Mais la fuite au dehors, la fuite en Italie, en Sicile, aux pays du soleil, dont il a rêvé, pendant un temps, — même la fuite à Londres, aux pays sans soleil, que réchauffent l’affection et l’estime d’une société d’amis intelligents qui croient en lui, — tout cela lui est refusé, d’année en année, et devient impossible. Il ne reste plus que la fuite en soi, dans son art :

— « Sacrifie encore une fois à ton art toutes les petitesses de la vie de société ! » (Opfere noch einmal aile Kleinigkeiten des gesellschaftlichen Lebens deiner Kunst !)[2]

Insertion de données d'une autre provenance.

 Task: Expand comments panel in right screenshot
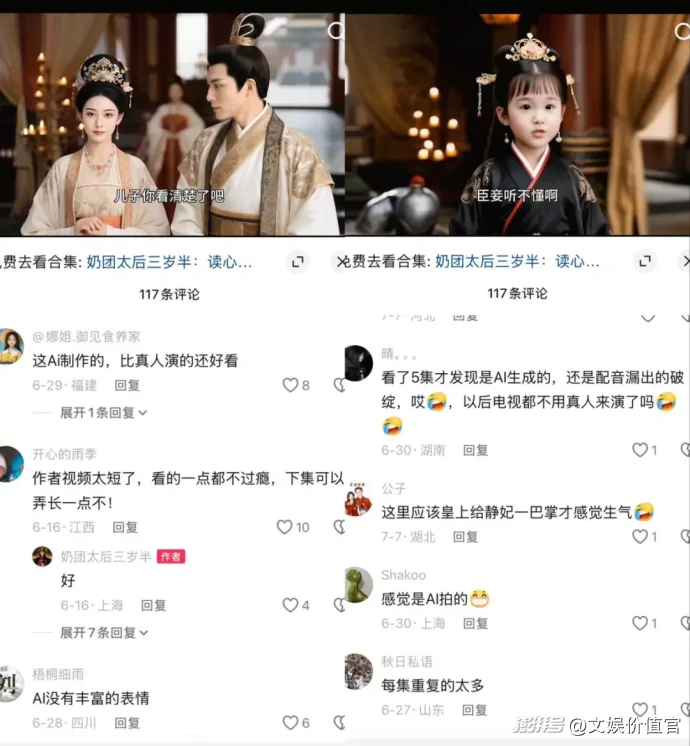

Et il copie ces vers de Zacharias Werner, qui semblent modelés sur sa musique :

« Was kann ich tun ? — Mehr als dein Schicksal sein.

Den Hasser lieben, und das hohe Gut

Der Selbstvollendung im Erschaffen suchen ! »

(Que puis-je faire ? — Être plus (fort) que ton destin, aimer qui te hait, et chercher dans la création le haut bonheur de l’accomplissement de soi !)

Mais Zacharias Werner ajoute orgueilleusement :

— « Du bist das Ebenbild des Ewigen. »

  1. Manuscrit Fischhoff, 1817.
  2. Ibid., 1818.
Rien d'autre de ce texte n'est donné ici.